I don't have the answers about how we cultivate that 'mindset' in this country. If you do, I'd love to know what your thoughts are.
Perhaps, it's too late for those of us who've been through the established education system here? Maybe it's the 5 year old children of today who we need to influence and inspire, as both their hearts & minds are relatively more open than the MBA graduates of today? Perhaps in 2014, we can have "Silicon Valley comes to your primary school"?
In healthcare, the reality is often far different than events such as SVCO. Starting a business and creating new technology is the easy part, finding people willing to pay for your innovation is much harder, and sometimes impossible. Pascal Lardier, who runs the international conferences for Health 2.0, recently wrote about how the NHS isn't doing as well as it wanted to, when it comes to working with UK health tech startups.

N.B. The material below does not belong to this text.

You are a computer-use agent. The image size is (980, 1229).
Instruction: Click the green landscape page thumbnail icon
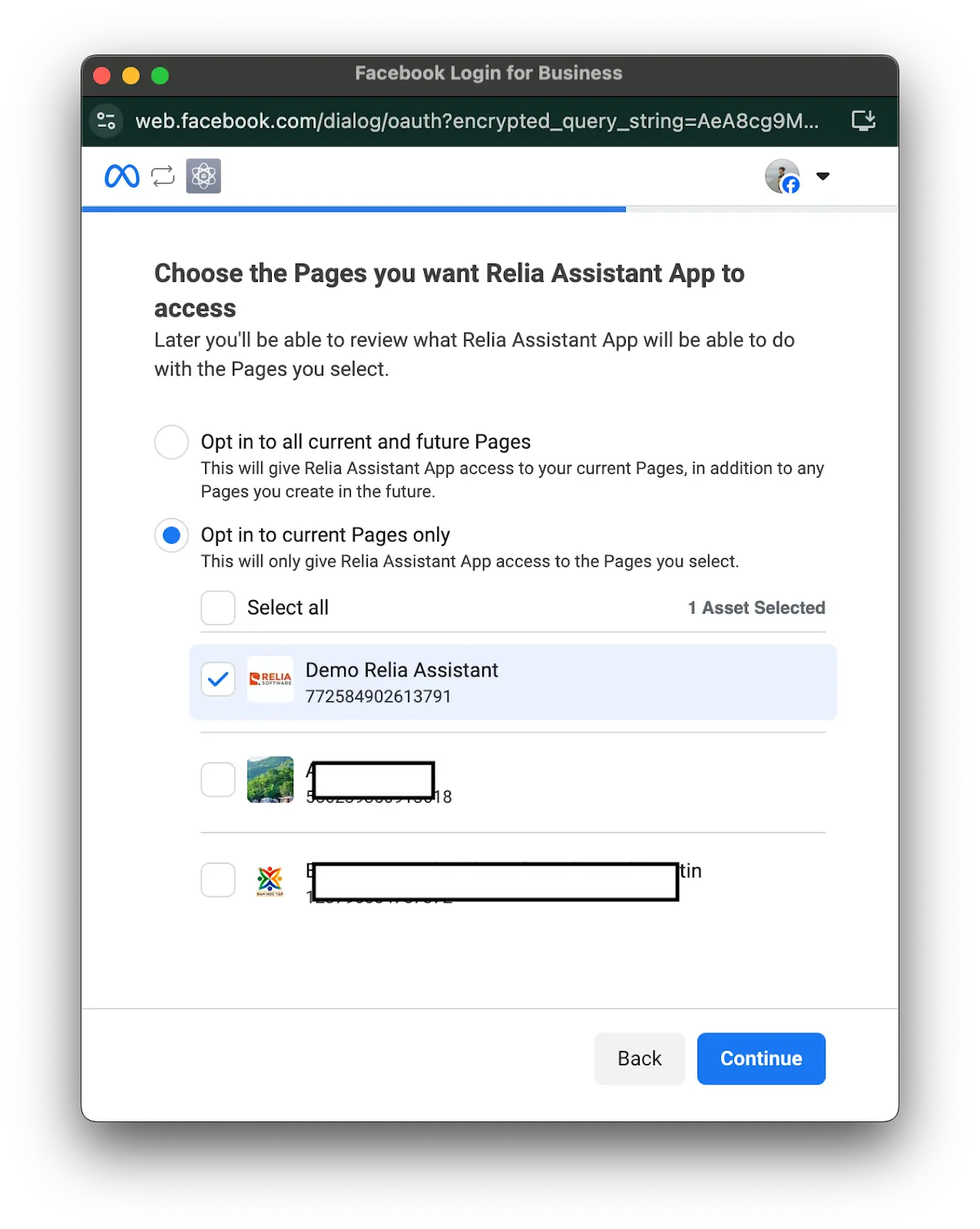click(x=270, y=780)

We were told at the start of Sunday by Professor Andrew Hamilton, Vice-Chancellor, University of Oxford that the university wanted to be more like Stanford & Berkeley. That we shouldn't be fooled by the old architecture, we are a very modern university. However, having visited both Stanford & Berkeley, I was struck by how many people in suits were in attendance at the event in Oxford. When I attend events in the Valley, I'm struck by how few people are wearing suits. This is what I mean about 'mindset' and 'culture'.
What were people saying on Twitter?
Not that much actually. Despite the fact that the printed program had the Twitter handle of each speaker listed (well, actually, out of 51 speakers, 24 had a Twitter handle). Kudos to the organisers, most events I attend do not list this in the program, and you waste time searching to see if the speaker you're hearing is on Twitter.

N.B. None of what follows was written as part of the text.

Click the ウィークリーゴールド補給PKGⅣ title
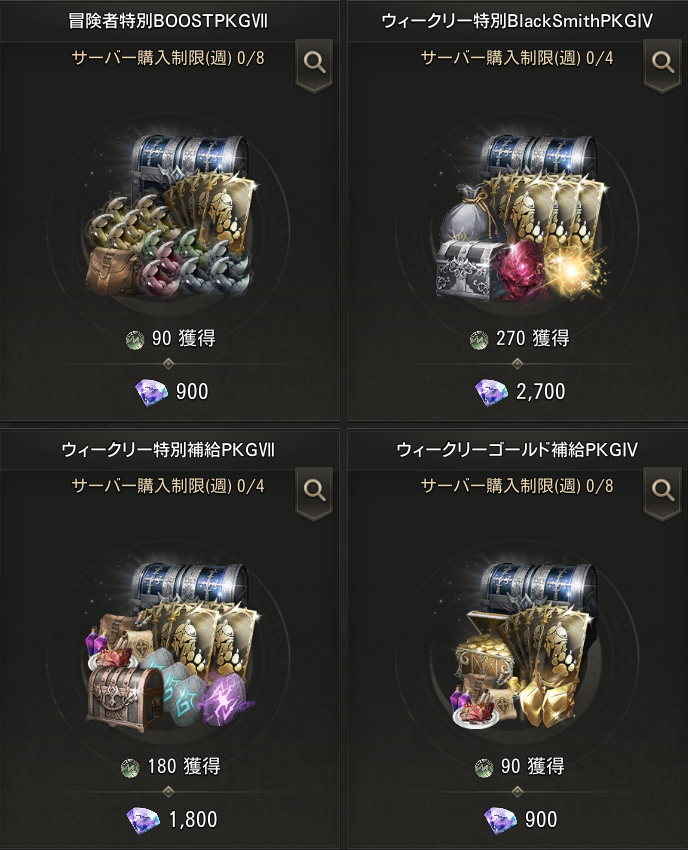This screenshot has width=688, height=850. (x=517, y=449)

Given the multi-billion dollar IPO of Twitter this year, I was surprised by the low number of people at an event with 'Silicon Valley' in the title engaging in the Twitter conversation. Apparently, 600 attendees the day I attended. Being a data person, I turned to Tweet Binder to analyse the hashtag of the event, #SVCO to gather evidence You can see excerpts from the report below. Naturally, if someone tweeted during the event, without the hashtag, it's not included in the report. So, 247 original tweets from 179 contributors. Interesting stuff!
So who exactly was tweeting? If you've read my previous posts, you'll know that I'm very active on Twitter. The definition of 'Most Active' in this report is the contributor who sent the highest number of tweets (RTs included). 'Most popular' is simply the number of followers for each contributor, it's the 'highest impact', defined as number of tweets or RTs multiplied by number of followers for that contributor.

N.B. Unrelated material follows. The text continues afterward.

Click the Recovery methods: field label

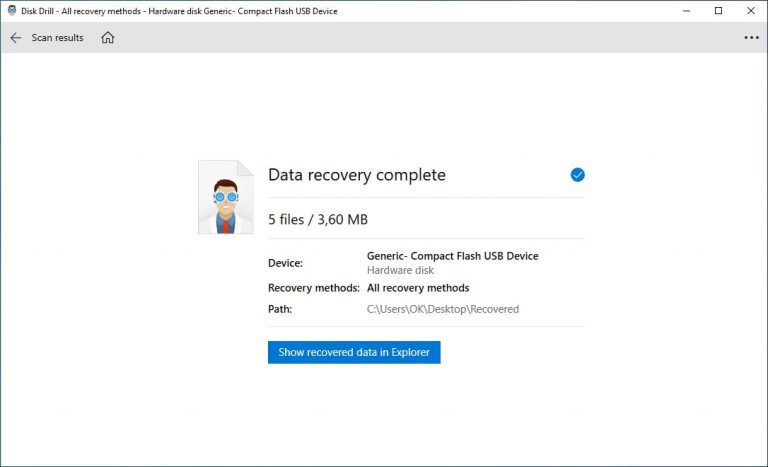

Overall, an enjoyable, inspiring and educational day, and the organisers must be applauded for running this for the 13th year. I got a dose of Silicon Valley without having to sit on a plane for 11 hours!
In fact, I met people at the event that may be interested in working with me in 2014 in the area of Digital Health. A totally unexpected bonus. It reminds me that despite our fixation with being online in the digital economy, we can learn so much by connecting with people in real life at events such as SVCO.